Le musée Guimet a rejeté les accusations d’invisibilisation du terme « Tibet », assurant que le Tibet est « très présent et mis en valeur à travers l’affichage des cartels ».
Depuis le 2 juillet, le musée est visé par un recours en justice, engagé par des associations qui l’accusent d’avoir remplacé l’appellation « Tibet » par « Monde himalayen » ou « Art tibétain » sur ses collections. Elles pointent également du doigt la proximité du musée avec la Chine.
« Depuis le mois de février 2024, l’appellation Tibet (…) a été remplacée par l’appellation Monde himalayen ou Art tibétain », a indiqué le recours administratif déposé par quatre associations, qui soupçonnent le musée Guimet de « vouloir semer la confusion sur le particularisme culturel du Tibet dans l’objectif – politique – d’effacer l’existence du Tibet ».
Haut lieu de l’art asiatique, le musée national Guimet rejette ces accusations et réfute notamment, dans une déclaration à l’Agence France Presse, chercher à « invisibiliser une culture, encore moins à nier l’identité tibétaine ».
Les Tibétains en exil accusent Pékin de vouloir faire disparaître la culture de cette ancienne théocratie bouddhiste, devenue en 1965 une des « régions autonomes » de la Chine après des mouvements de révolte.
Depuis quelques années, dans ses communications officielles en langue non-chinoise, Pékin délaisse l’expression « région autonome du Tibet » pour privilégier celle de « région autonome du Xizang ».
En France, la polémique avait surgi en 2024 lorsqu’une tribune d’une trentaine de chercheurs accusait le musée Guimet et le musée du Quai Branly, dédié aux Arts premiers, de « courber l’échine » devant la Chine en supprimant le mot Tibet et de se plier à ses « desiderata (…) en matière de réécriture de l’histoire ».
Défendues par Mes Lily Ravon et William Bourdon, les quatre associations françaises de défense des Tibétains ont pris le relais. Elles ont mit en demeure le musée Guimet pour qu’il modifie sa position avant de saisir le 2 juillet la justice administrative.
« Excès de pouvoir »
Dans le détail, leur recours dénonce un « excès de pouvoir » caractérisé par un courrier du 5 mai 2025 dans lequel le musée oppose une fin de non-recevoir à leur demande de supprimer les expressions « Monde himalayen » et « art tibétain« , sur ses cartels ou son site internet.
Selon les associations, ces termes ne répondent « à aucune logique scientifique ni historique » et « viole » la mission assignée, dans ses statuts, à ce musée de « favoriser la connaissance de (ses) collections » et de concourir « à l’éducation, la formation et la recherche« .

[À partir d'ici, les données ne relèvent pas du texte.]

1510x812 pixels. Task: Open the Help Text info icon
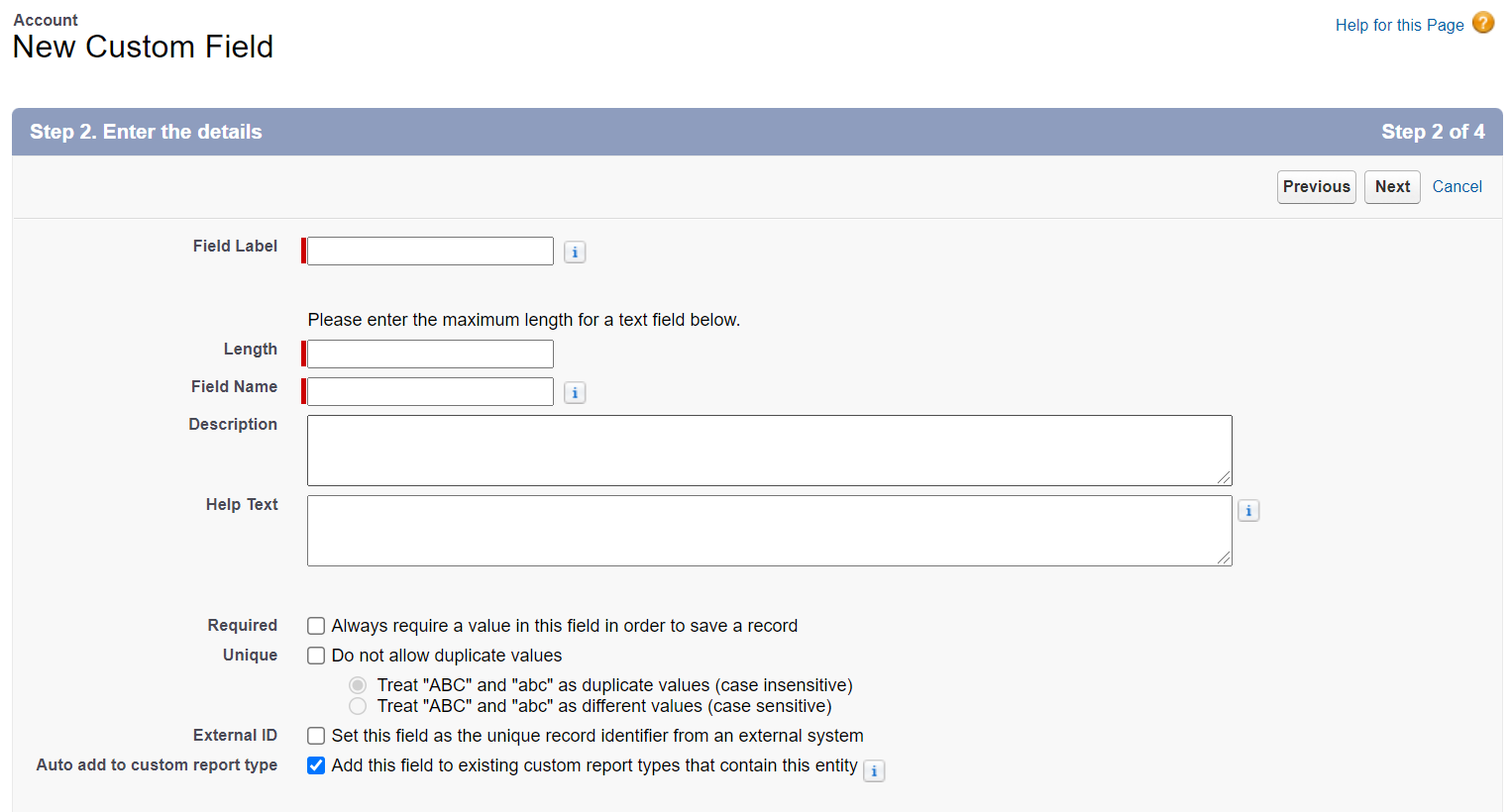pos(1248,510)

« Alors que 4 des 5 membres du conseil d’administration du musée sont notoirement proches du pouvoir chinois, il est difficile de ne pas voir un sous-jacent politique et un choix délibéré du musée Guimet de se conformer aux exigences du lobbying chinois relayé complaisamment en France », ont indiqué Mes Ravon et Bourdon dans une déclaration à l’AFP.
Les requérants demandent à la justice administrative d’obliger le musée de rétablir dans ses collections le mot « Tibet » pour présenter les salles d’expositions, sur les cartels accompagnant les objets d’art ou dans les brochures.
Réponse du musée
En réponse, le musée assure que le « Tibet est très présent et mis en valeur [en son sein, NDLR] à travers l’affichage des cartels, sur lesquels figurent bien les termes Tibet et tibétain ».
De plus, le terme Tibet figure « 23 fois » dans le nouveau guide des collections d’avril 2025, a indiqué le musée auprès de l’AFP. L’institution comprend que ces changements de terminologie « puissent susciter des réactions », mais la justifie par la volonté de « mieux refléter la réalité historique et culturelle » de ses collections et d’une région qui « dépasse largement les frontières politiques actuelles ou passées ». « Il ne s’agit en aucun cas d’une réponse à des pressions extérieures », a souligné le musée. De son côté, Pékin a déjà été accusé dans le passé de pressions sur des établissements culturels.
Fin 2020, le musée d’histoire de Nantes (ouest) avait reporté une exposition consacrée à l’histoire de Gengis Khan et de l’empire mongol en raison d’un « durcissement » de la Chine à l’encontre de la minorité mongole. Ce musée avait affirmé avoir subi « une injonction des autorités centrales chinoises à faire disparaître de l’exposition des éléments de vocabulaire [les mots Gengis Khan, empire et mongol] ». L’exposition s’était finalement tenue fin 2023.